Passage provided:
────────

Medicaid long term care planning has definitely become perversely complex as a result of the DRA. Many traditional planning techniques are still viable, but a bit more difficult to apply. On the other hand, the fact that the DRA lengthened the Medicaid look back period to 60 months for all transfers without fair consideration, there is less of a disincentive to use trusts for Medicaid planning. For those who prefer not to undertake a complex asset preservation plan, Special Needs Trusts and pooled trusts provide an excellent tool. Miller Trusts are used in connection with traditional Medicaid planning (as it has evolved since the DRA went into effect in 2006), and are also essential to allow individuals to qualify for Medicaid long term care benefits when their incomes are above the Medicaid income cap but not sufficient to allow the individual to pay privately for nursing care. A Miller Trust has a very specialized application and would not be appropriate for any other situation. Special Needs Trusts and Pooled Trusts also should be used only when there is a reasonable expectation of the need for long term care in the foreseeable future. This may be due to a severe disability, age or even a family history of dementia. However, these types of trusts are fairly restrictive regarding the types of distributions allowed and they typically cannot be administered by the individual funding the trust, so they do not lend themselves well to use for simple estate planning to avoid probate or complex tax planning to minimize or avoid estate or gift tax planning. Anyone wishing to obtain information on various types of trusts and, particularly, what types of trusts might be appropriate for him or her should consult with an attorney with experience in this area. This will most likely be a Trusts & Estates, Estate Planning or Elder Law attorney.
4. Why were you interested in joining the board of SNTN?
An important part of my personal philosophy regarding my professional practice is that I feel obligated to give back. I do a lot of volunteer work at the Colorado Bar Association, including serving on the Executive Council of the Elder Law Section as a past section co-chair; and serving on the Colorado Bar Association Board of Governors and its Executive Council. Similarly, when I was invited to serve on the Board of SNTN, I saw it as an opportunity to serve the people to whom I have dedicated my practice. It is a way of giving back a little something to the community.
5. When you’re not dealing with your legal practice, clients, and SNTN what do you enjoy doing? 5 new things on your i-Pod?
My favorite pastimes are reading, fly fishing, camping and poker. I do not have a lot of new music on my I-Pod, but you should see all the downloads on my Kindle!! The outdoorsy stuff is pretty much confined to the warmer seasons. On the other hand, I play poker at least three times a week (just for fun, although I will go “up the hill” to Blackhawk or Central City a couple of times a year). I also love baseball, football and basketball and I am eternally grateful that their respective seasons do not overlap to badly or I might have to set up three TVs in my den!

────────

Information provided:
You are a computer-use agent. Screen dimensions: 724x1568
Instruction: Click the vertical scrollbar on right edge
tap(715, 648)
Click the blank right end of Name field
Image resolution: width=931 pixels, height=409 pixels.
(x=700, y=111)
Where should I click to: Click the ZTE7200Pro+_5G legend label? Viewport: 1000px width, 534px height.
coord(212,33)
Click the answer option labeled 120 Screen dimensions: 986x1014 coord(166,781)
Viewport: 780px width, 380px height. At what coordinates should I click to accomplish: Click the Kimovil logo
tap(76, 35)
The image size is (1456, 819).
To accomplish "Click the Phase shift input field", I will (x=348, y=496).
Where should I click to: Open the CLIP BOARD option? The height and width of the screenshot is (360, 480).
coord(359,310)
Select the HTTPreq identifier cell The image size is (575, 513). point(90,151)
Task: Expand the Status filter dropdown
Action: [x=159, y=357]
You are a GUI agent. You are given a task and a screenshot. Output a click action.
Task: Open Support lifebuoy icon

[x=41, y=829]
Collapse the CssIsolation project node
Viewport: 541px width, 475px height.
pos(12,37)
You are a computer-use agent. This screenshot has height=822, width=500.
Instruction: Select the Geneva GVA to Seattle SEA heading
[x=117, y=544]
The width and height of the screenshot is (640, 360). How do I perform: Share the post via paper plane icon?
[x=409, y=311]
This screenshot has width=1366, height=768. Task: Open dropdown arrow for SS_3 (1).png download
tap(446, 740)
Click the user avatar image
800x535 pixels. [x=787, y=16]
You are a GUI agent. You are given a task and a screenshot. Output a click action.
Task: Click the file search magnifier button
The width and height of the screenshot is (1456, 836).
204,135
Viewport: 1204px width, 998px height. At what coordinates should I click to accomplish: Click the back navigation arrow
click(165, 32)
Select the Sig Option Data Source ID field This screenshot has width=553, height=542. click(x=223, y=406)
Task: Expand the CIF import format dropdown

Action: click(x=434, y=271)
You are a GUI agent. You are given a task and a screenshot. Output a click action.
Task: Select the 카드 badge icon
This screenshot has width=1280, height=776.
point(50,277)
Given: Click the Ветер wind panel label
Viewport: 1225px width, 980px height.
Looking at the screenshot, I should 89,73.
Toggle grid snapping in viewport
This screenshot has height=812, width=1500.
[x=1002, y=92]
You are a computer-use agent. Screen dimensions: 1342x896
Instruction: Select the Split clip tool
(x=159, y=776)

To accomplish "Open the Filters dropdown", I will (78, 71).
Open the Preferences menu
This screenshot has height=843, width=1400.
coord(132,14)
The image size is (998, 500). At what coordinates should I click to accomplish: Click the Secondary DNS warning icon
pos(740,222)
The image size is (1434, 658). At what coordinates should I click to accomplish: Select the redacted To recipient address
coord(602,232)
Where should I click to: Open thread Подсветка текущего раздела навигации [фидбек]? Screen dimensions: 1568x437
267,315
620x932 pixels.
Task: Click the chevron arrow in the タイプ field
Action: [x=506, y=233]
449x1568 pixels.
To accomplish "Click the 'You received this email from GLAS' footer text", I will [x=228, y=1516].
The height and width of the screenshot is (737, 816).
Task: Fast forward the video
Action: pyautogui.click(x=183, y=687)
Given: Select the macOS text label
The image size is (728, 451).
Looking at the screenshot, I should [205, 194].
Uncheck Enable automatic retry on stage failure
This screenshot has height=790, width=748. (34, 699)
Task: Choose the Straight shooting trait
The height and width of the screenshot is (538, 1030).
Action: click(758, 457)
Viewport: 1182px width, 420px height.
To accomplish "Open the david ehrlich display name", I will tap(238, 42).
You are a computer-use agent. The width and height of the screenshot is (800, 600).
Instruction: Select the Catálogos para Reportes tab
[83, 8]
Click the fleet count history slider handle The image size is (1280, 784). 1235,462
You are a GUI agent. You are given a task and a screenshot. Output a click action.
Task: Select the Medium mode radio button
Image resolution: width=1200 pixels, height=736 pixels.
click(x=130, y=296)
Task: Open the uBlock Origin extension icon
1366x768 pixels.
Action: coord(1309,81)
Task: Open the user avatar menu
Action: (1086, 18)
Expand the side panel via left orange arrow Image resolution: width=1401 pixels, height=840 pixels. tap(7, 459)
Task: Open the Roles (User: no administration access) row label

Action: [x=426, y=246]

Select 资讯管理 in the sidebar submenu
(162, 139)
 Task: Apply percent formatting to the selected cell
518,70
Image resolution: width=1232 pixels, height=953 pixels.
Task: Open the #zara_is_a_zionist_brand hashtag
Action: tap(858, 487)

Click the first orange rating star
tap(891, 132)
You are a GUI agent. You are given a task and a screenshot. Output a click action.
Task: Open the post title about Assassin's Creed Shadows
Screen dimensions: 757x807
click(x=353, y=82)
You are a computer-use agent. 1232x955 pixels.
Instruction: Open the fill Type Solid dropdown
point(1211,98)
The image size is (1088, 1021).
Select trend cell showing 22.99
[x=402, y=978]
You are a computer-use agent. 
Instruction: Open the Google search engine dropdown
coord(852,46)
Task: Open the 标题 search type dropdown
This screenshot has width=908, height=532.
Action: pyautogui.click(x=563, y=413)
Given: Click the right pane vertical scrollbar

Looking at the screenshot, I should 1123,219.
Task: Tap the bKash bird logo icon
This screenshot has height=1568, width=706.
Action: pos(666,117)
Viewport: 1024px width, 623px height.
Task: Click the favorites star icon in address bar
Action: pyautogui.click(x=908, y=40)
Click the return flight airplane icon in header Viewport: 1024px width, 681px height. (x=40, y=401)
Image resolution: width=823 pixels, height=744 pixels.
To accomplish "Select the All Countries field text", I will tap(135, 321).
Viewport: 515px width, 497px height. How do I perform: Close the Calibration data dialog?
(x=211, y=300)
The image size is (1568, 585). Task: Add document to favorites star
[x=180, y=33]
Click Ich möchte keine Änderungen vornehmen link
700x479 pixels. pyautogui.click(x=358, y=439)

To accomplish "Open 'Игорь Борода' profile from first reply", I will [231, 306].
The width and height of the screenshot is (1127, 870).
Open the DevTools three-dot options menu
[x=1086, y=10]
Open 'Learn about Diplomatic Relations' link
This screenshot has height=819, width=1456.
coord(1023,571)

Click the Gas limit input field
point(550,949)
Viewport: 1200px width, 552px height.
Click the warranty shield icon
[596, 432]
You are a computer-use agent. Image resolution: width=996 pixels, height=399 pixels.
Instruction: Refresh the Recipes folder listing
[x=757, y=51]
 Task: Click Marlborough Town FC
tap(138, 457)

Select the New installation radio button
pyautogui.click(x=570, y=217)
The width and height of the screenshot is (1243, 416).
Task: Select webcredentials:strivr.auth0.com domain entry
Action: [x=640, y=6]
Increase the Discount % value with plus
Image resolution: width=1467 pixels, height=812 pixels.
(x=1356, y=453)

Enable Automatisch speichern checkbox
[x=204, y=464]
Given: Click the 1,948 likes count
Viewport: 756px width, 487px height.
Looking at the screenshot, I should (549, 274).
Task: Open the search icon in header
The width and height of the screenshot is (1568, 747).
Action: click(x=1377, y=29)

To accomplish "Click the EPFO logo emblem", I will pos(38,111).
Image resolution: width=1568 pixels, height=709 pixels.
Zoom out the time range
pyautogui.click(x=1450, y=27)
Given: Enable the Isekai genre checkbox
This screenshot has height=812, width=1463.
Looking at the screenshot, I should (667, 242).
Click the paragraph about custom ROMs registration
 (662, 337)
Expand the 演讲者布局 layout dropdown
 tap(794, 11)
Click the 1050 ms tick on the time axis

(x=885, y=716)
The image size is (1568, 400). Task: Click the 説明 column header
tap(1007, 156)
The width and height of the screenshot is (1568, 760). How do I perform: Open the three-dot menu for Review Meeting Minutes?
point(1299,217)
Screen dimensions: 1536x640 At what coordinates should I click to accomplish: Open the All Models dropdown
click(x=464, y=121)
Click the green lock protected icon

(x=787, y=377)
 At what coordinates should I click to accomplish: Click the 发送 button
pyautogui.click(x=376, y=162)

────────

Directions:
Return the part of the Medicaid planning interview starting at "4. Why were" and ending at "to the community.", copied word for word.

Written solution:
4. Why were you interested in joining the board of SNTN?
An important part of my personal philosophy regarding my professional practice is that I feel obligated to give back. I do a lot of volunteer work at the Colorado Bar Association, including serving on the Executive Council of the Elder Law Section as a past section co-chair; and serving on the Colorado Bar Association Board of Governors and its Executive Council. Similarly, when I was invited to serve on the Board of SNTN, I saw it as an opportunity to serve the people to whom I have dedicated my practice. It is a way of giving back a little something to the community.